## EXERCISE OBJECTIVE
This exercise calls for the line with "Given: Collapse the", the line with "This screenshot has", and all lines between them in the material below, output exactly and with no other lines.

## DATA FOR PROCESSING
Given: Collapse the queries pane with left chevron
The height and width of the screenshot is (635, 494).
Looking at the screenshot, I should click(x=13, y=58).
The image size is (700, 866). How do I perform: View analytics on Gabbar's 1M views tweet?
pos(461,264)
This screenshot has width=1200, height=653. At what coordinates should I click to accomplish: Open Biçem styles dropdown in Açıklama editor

...

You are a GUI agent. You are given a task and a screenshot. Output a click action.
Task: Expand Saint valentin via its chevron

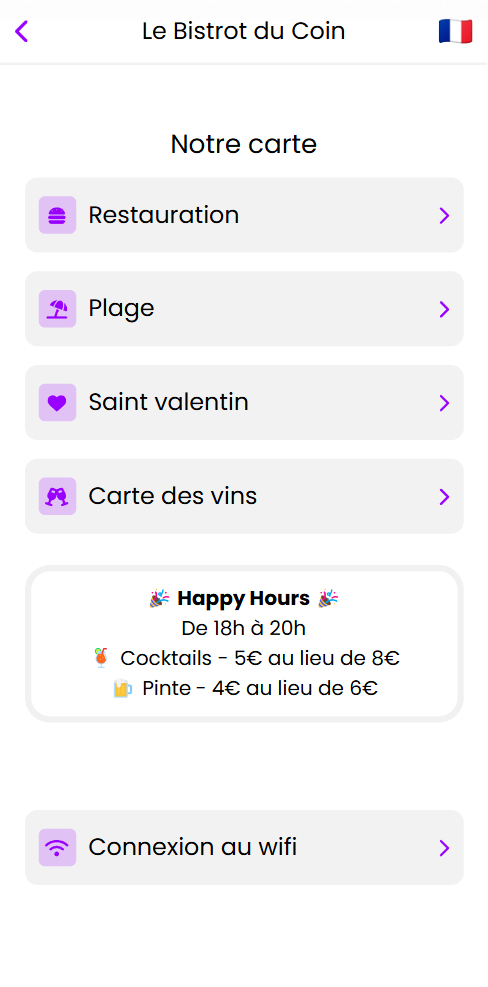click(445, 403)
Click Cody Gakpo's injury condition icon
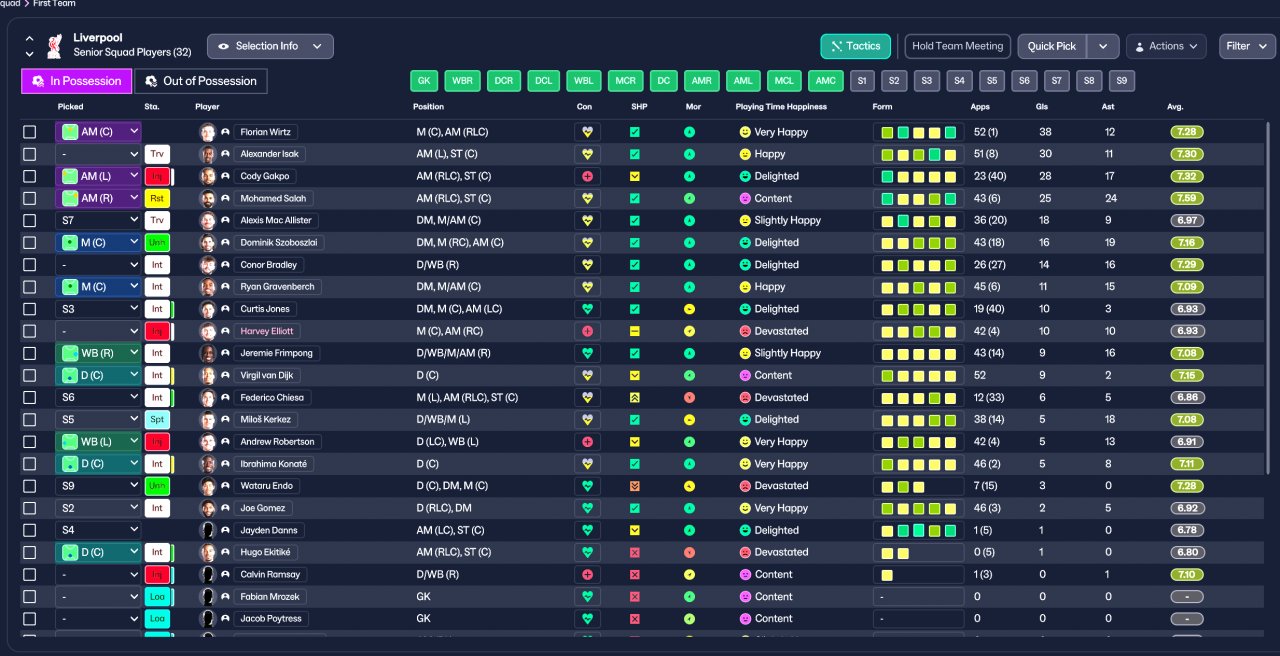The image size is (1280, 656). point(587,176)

## OUTPUT BELOW
Given: Collapse the queries pane with left chevron
The height and width of the screenshot is (635, 494).
Looking at the screenshot, I should click(x=13, y=58).
The image size is (700, 866). How do I perform: View analytics on Gabbar's 1M views tweet?
pos(461,264)
This screenshot has width=1200, height=653. At what coordinates should I click to accomplish: Open Biçem styles dropdown in Açıklama editor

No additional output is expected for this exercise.